Clinical Breast Cancer

Volume 2, Issue 1, April 2001, Pages 47-51

https://doi.org/10.3816/CBC.2001.n.010 Get rights and content

As many breast cancer patients receive adjuvant chemotherapy using anthracyclines or anthracenediones and taxanes, more therapeutic options are needed for subsequent lines of therapy. Pemetrexed (ALIMTA®, multitargeted antifolate, LY231514) is a novel antifolate that inhibits several enzymes in the de novo pathways of pyrimidine and purine biosynthesis. This paper reports on a subset analysis of a phase II clinical trial of pemetrexed in heavily pretreated metastatic breast cancer (MBC) patients. Patients were required to have received prior first-line anthracycline therapy for metastatic disease. Prior adjuvant chemotherapy and prior taxanes were allowed. A substantial subset of the study population (31 of 72 patients, 43%) had also received a taxane in the metastatic setting. All patients were treated with pemetrexed, 600 mg/m² by intravenous infusion, once every 21 days. In the study subset, 23 of 31 (74%) patients were anthracyclines failures (progression > 30 days following treatment), and eight (26%) patients were anthracyclines refractory (progression during or ≤ 30 days of treatment). The median age was 55 years (range, 30-75 years) and the median World Health Organization performance status was 0. Metastases were present in the liver (61%), lung (29%), bone (6%), and soft tissue (19%).
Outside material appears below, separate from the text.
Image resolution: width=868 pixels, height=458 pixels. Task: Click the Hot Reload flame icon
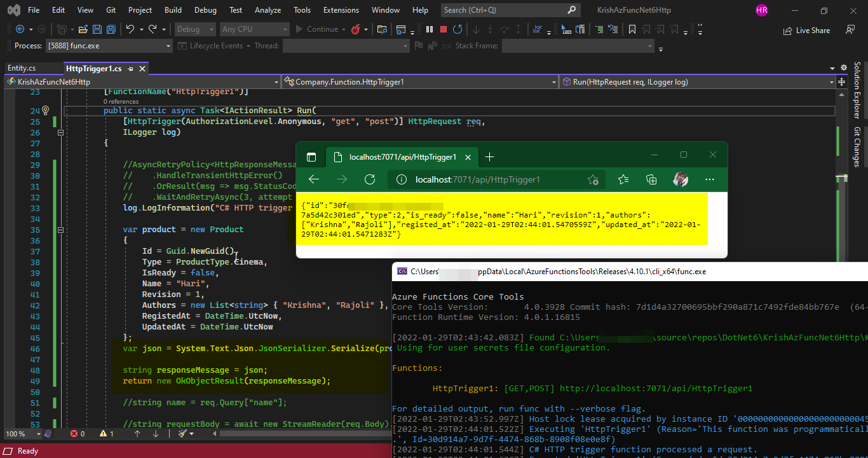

The overall response rate for this subset was 26%, with one complete response, seven partial responses, and 13 (42%) patients with stable disease. The median duration of response was 5.4 months and median survival was 12.8 months. Pemetrexed was well tolerated by patients in the study. This post hoc analysis suggests promising activity in MBC patients previously treated with both anthracyclines and taxanes. An ongoing trial is prospectively evaluating activity in this same population.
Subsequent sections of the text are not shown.